Erdogan a déclaré aux dirigeants russes et iraniens qu’il comptait sur leur soutien total dans la lutte d’Ankara contre les « terroristes » en Syrie.
Le sommet, organisé par le président iranien Ebrahim Raisi et auquel participait également le président russe Vladimir Poutine, visait ostensiblement à mettre fin à plus de 11 ans de conflit en Syrie, où l’Iran et la Russie soutiennent le gouvernement de Damas et la Turquie les forces rebelles au régime.
Mais la Turquie est aussi profondément opposée à une administration kurde semi-autonome dans le nord-est de la Syrie, riche en pétrole, et Erdogan a dernièrement juré à plusieurs reprises de lancer une offensive contre les militants kurdes, à la faveur d’un assaut de 2019.
La Russie et l’Iran ont tous deux une présence militaire dans des parties de la Syrie mentionnées comme des cibles possibles du nouvel assaut de la Turquie.

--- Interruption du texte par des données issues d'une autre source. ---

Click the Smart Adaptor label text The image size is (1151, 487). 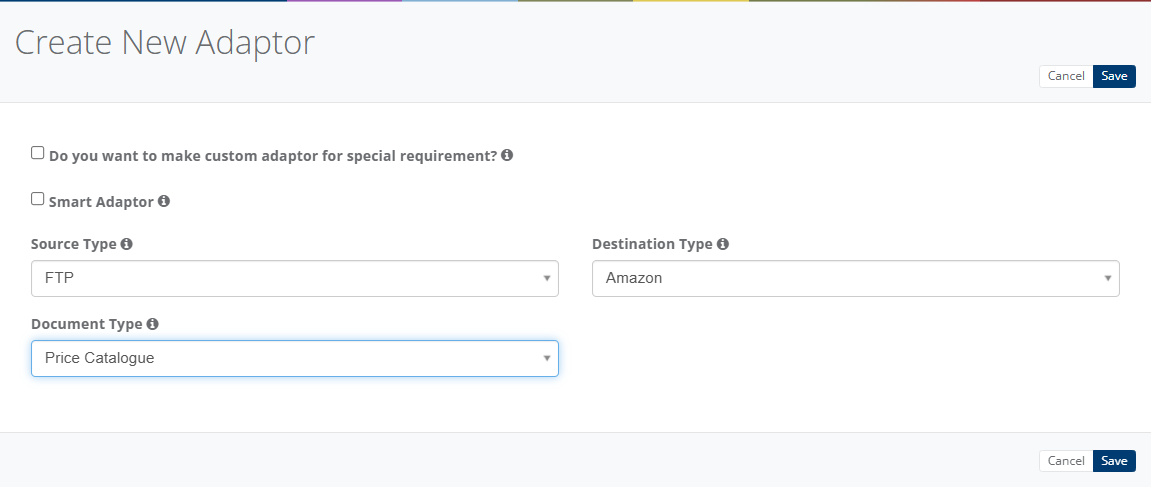101,202
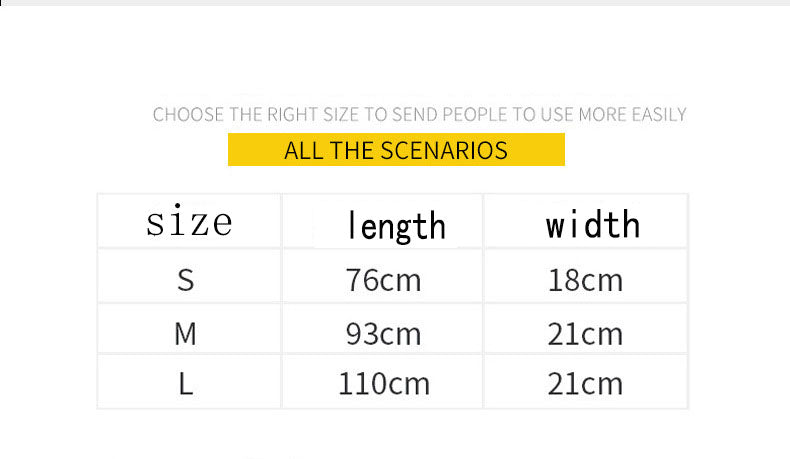790x459 pixels.
Task: Click the word 'ALL' in yellow banner
Action: pos(301,151)
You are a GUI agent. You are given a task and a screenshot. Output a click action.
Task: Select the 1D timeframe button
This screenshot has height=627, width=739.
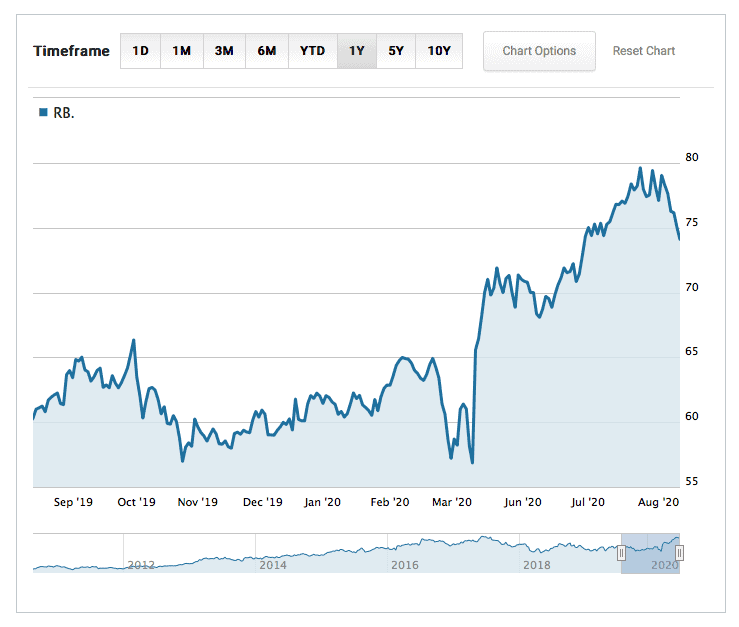(141, 51)
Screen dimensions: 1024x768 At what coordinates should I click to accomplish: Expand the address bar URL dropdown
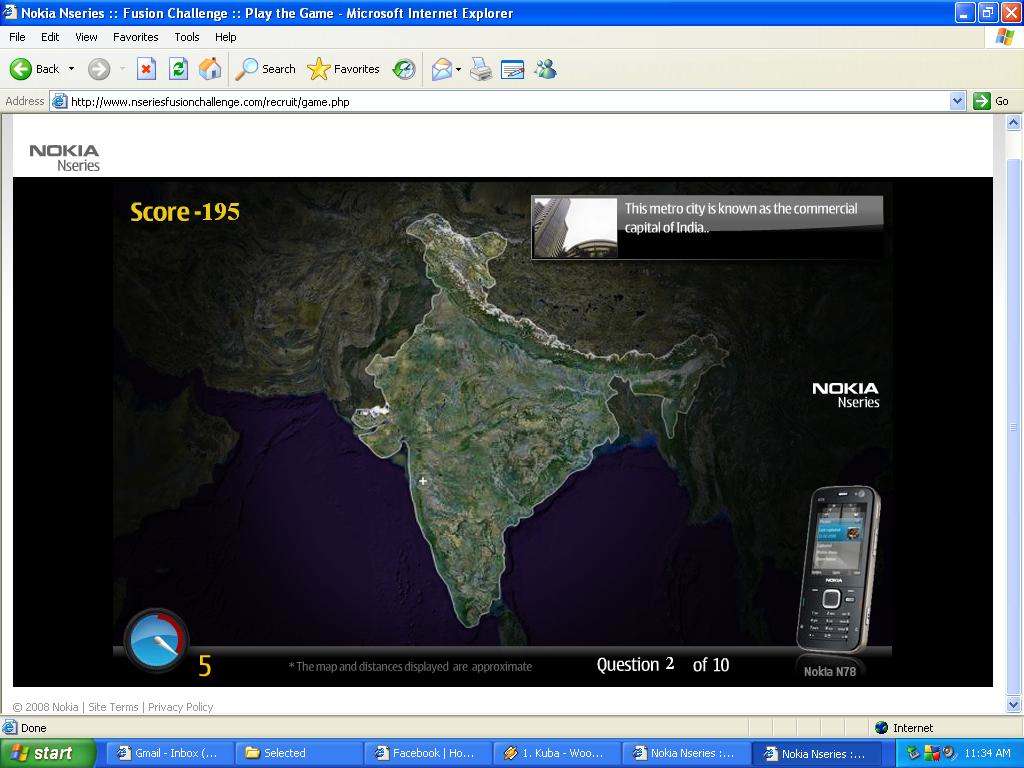(x=957, y=101)
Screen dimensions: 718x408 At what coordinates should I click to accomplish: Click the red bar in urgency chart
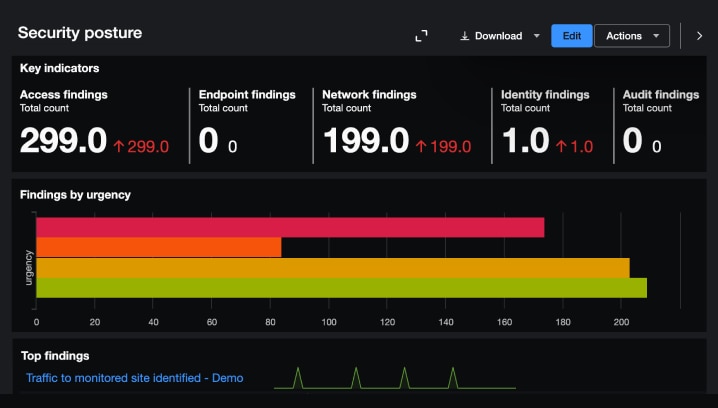[290, 227]
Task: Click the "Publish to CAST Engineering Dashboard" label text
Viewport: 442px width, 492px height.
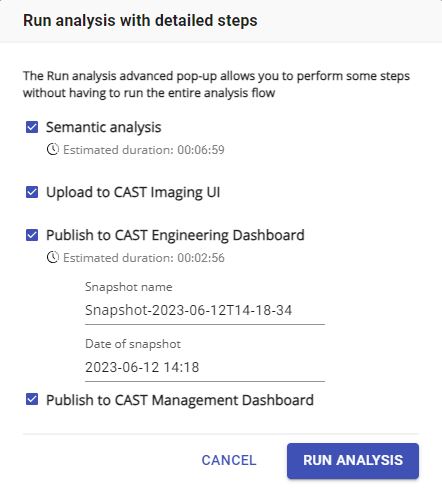Action: pos(175,235)
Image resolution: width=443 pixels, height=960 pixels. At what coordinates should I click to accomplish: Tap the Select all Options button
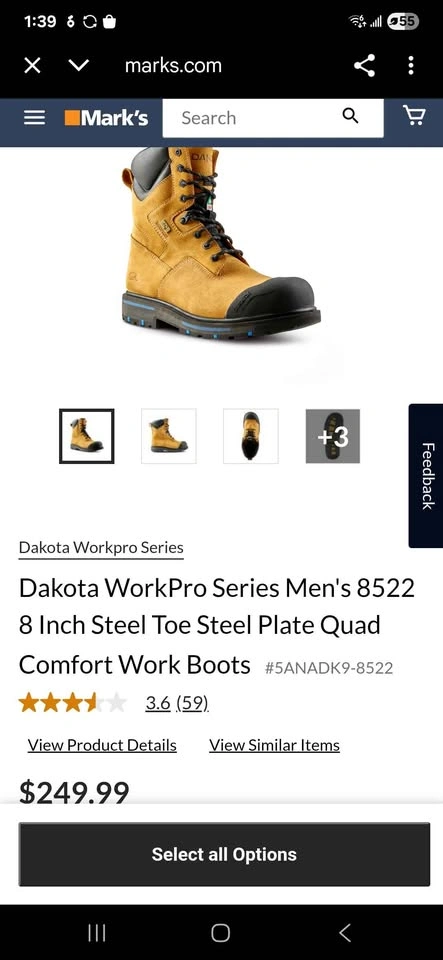click(225, 854)
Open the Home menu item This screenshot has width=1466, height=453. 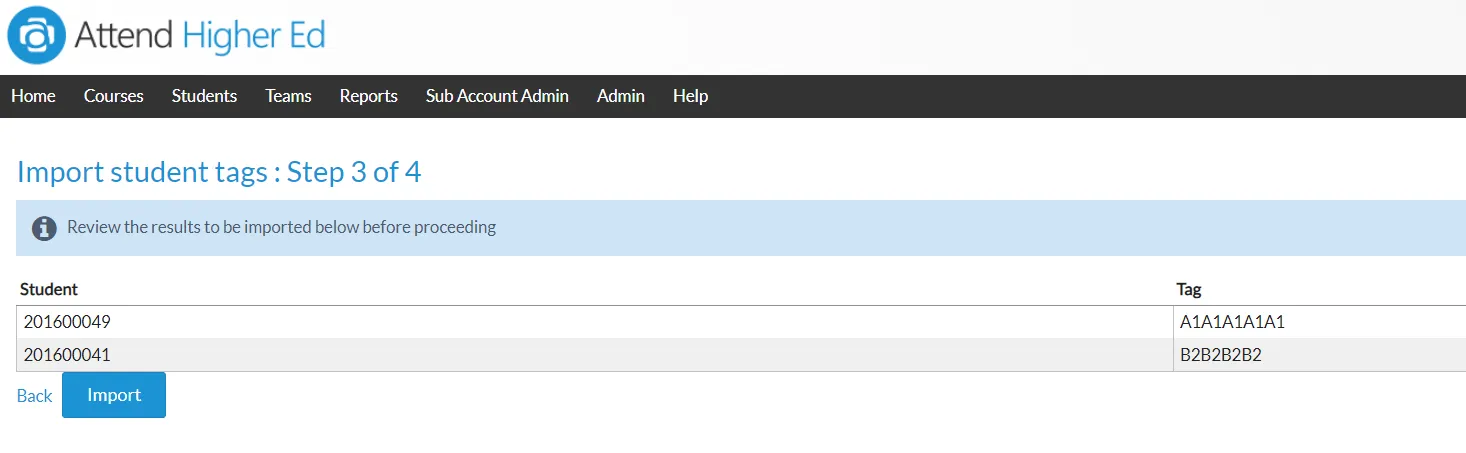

Dans une déclaration, les trois présidents ont « exprimé leur opposition à la saisie et au transfert illégaux de revenus pétroliers qui devraient appartenir à la Syrie« , tandis qu’ils ont également « rejeté toutes les tentatives de créer de nouvelles réalités sur le terrain… y compris les initiatives illégitimes d’autonomie » dans le pays déchiré par la guerre.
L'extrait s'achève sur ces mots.